Worse, you might find yourself surrounded by “yes” people — always there to remind you of how important and wonderful you are, further distorting your view and increasing your risk of catastrophically bad decisions.
A team of startup co-founders raise millions of dollars from venture capitalists. A newly installed CEO of a successful company gets positive media coverage and is treated like a rock star. Still a teenager, LL Cool J becomes one of the biggest names in music. Without solid grounding influences, every one of these new leaders would be at risk of undermining all their hard work and success by believing they were the most important thing out there, and that every decision they made must therefore be the right one.

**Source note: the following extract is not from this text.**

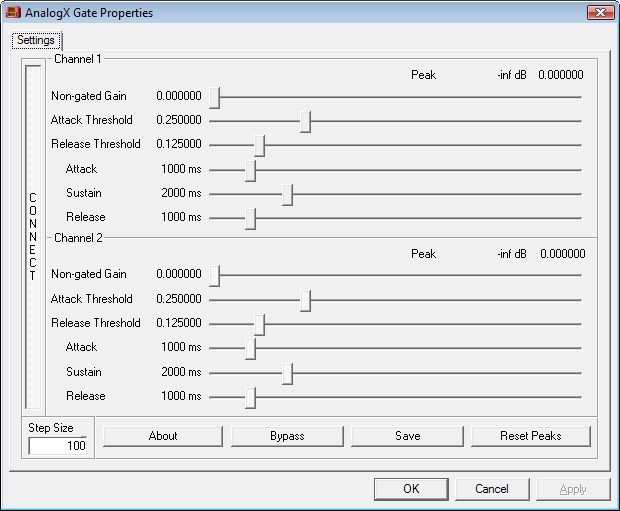Confirm the dialog with OK
This screenshot has height=511, width=620.
(x=411, y=489)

But when it comes time to take an honest assessment of where you are in your business or other endeavor, or to make a difficult choice about it, you know who won’t simply tell you what you want to hear? Your family.

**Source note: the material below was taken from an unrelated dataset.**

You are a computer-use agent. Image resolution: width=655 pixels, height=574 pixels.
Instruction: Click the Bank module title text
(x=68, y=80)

As you begin your journey toward leadership, always stay close to your family, seek out their wisdom, and lean on them to keep you grounded. As a CEO myself now, I can tell you that you will enjoy more success, longevity and clear-headedness when you stop seeking out the “You’re great!” comments and instead look for a “Take out the garbage!”
When he repeatedly told my siblings and me how important education was to successful leadership, my father was not just talking about formal education — although he certainly meant that as well.
But for my father, even more important than a college degree was building the habit of lifelong learning. And not just in our chosen field. Dad wanted us to develop a curiosity about everything — business, economics, history, food, advertising, mathematics, you name it.
When you become a leader, no matter in what field, you will find you need to learn about a lot of disciplines outside the core of your enterprise. As he got Amazon off the ground, Jeff Bezos no doubt needed to familiarize himself with many subjects other than the Internet, coding and books. He likely needed to learn something about human resources as he grew his staff. He probably needed to gain an understanding of commercial real estate as he expanded his facilities. And he might even have needed to learn a little about psychology as he tried to figure out how to attract the best people to his team.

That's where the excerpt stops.